* [The data]:
▬▬▬▬▬▬▬▬▬▬
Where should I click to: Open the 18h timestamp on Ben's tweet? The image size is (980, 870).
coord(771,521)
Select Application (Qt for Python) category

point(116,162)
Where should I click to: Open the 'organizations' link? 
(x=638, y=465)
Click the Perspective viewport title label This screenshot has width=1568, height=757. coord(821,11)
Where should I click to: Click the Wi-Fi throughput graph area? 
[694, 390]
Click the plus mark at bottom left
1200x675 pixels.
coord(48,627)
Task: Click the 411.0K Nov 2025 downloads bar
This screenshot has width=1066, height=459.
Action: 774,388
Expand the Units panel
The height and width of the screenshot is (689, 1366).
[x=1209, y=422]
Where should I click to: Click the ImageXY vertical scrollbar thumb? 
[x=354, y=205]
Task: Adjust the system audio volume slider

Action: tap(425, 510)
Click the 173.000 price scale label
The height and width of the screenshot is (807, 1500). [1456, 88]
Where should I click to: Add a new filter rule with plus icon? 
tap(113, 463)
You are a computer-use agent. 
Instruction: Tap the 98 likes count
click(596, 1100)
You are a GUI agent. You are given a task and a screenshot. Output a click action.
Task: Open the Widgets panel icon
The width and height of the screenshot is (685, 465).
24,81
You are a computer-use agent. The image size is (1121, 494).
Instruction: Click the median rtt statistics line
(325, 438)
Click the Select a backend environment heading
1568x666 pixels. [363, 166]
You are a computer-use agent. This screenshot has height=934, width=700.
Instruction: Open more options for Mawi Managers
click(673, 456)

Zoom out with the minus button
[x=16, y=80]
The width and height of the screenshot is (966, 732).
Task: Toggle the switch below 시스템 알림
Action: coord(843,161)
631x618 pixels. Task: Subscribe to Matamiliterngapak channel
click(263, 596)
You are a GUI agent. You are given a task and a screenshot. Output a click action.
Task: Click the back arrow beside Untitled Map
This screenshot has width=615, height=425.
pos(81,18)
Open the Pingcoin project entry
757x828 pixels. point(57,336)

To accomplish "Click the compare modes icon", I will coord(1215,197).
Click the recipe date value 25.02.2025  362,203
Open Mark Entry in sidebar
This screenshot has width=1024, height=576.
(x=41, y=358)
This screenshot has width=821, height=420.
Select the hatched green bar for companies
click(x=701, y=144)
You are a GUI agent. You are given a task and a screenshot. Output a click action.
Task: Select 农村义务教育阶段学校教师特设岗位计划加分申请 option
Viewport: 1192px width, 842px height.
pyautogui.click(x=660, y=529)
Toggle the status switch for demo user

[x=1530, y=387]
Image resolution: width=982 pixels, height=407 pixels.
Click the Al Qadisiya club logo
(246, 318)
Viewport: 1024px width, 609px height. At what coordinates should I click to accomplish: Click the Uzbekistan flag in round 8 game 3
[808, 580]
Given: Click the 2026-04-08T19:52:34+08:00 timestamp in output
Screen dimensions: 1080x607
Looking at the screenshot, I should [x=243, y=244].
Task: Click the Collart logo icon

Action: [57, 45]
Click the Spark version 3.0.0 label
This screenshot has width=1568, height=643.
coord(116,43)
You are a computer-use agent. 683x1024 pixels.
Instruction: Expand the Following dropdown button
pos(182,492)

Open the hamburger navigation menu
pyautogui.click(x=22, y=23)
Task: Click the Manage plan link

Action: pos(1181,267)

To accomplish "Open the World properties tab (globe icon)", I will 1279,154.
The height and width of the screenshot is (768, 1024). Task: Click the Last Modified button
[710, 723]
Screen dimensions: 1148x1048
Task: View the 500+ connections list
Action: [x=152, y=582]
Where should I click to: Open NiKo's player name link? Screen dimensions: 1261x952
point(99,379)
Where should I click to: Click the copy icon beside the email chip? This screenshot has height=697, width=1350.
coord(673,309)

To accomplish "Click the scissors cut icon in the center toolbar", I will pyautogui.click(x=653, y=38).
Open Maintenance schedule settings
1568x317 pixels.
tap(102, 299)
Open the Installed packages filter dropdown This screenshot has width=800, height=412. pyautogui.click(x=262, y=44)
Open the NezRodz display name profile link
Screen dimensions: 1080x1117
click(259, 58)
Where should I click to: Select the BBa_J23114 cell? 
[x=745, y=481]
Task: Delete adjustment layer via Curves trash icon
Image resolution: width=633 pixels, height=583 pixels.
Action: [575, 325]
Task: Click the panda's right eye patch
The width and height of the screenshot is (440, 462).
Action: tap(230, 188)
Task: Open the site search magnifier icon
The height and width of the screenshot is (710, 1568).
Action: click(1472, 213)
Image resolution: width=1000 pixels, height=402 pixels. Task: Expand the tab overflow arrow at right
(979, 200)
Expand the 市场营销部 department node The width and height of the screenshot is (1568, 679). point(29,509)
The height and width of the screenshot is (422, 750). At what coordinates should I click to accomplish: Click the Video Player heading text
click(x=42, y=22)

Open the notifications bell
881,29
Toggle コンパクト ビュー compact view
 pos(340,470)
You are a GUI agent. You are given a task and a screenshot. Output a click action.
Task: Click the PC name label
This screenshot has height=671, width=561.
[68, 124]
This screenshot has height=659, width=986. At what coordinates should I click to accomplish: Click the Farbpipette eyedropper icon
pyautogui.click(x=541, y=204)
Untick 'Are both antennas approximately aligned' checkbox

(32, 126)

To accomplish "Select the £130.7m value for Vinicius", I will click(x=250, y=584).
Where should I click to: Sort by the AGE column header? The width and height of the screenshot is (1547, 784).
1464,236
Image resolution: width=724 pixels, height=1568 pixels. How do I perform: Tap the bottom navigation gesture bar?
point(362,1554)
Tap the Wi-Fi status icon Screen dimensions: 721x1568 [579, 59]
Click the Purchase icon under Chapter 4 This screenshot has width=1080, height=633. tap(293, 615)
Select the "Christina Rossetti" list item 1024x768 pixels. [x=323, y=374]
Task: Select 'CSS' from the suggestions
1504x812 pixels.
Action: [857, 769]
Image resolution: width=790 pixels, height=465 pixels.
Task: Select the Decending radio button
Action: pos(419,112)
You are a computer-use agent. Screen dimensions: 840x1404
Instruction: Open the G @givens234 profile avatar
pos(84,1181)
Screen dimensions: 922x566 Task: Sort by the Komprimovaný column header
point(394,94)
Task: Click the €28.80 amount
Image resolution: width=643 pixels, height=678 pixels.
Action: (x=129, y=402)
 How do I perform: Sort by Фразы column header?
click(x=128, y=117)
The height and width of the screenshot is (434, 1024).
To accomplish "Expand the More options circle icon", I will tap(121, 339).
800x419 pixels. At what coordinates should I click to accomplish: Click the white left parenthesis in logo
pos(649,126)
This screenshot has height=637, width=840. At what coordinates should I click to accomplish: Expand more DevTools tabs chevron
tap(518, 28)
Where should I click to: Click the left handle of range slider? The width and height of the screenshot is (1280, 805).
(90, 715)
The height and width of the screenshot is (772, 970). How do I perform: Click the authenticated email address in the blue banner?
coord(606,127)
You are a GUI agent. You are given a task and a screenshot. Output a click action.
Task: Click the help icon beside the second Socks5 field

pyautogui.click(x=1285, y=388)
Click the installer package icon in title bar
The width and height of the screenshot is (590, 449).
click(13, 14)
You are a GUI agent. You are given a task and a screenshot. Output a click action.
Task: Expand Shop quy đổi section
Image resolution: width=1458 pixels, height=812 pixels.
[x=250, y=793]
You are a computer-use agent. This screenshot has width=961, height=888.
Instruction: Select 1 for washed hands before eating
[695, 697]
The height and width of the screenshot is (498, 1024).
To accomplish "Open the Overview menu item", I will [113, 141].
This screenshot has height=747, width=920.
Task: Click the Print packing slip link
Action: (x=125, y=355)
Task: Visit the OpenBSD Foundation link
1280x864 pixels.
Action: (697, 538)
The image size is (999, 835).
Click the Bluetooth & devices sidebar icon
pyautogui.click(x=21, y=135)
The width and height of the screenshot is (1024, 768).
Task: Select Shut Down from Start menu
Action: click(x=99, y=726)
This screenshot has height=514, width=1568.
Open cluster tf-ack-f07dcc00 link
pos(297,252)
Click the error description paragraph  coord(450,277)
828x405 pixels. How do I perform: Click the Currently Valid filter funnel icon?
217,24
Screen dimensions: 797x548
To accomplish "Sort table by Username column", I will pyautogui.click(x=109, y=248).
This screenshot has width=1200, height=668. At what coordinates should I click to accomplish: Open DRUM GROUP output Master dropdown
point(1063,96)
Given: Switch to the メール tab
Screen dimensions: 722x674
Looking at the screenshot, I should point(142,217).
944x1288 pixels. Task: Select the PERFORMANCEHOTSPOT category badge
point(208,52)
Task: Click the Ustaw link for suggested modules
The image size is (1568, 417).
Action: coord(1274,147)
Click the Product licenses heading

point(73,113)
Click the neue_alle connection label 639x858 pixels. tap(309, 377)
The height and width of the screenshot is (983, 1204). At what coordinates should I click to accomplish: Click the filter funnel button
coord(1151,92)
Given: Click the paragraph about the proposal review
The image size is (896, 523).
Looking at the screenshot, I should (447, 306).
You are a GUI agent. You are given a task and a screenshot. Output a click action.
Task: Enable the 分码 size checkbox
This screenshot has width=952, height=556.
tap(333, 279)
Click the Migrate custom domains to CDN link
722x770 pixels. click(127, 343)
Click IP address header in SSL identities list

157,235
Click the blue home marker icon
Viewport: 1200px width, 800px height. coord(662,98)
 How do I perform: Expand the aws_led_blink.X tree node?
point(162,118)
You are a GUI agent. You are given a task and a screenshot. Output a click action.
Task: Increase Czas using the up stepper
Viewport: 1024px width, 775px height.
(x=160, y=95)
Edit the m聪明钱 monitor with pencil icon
▬▬▬▬▬▬▬▬▬▬
* [Exercise details]:
With "computer" as the string to find, copy every line of the records that holds it.

* [Exercise answer]:
You are a computer-use agent. 
You are a computer-use agent. The image size is (1121, 494).
You are a computer-use agent. This screenshot has height=934, width=700.
You are a computer-use agent. 683x1024 pixels.
You are a computer-use agent. Screen dimensions: 840x1404
You are a computer-use agent. This screenshot has width=961, height=888.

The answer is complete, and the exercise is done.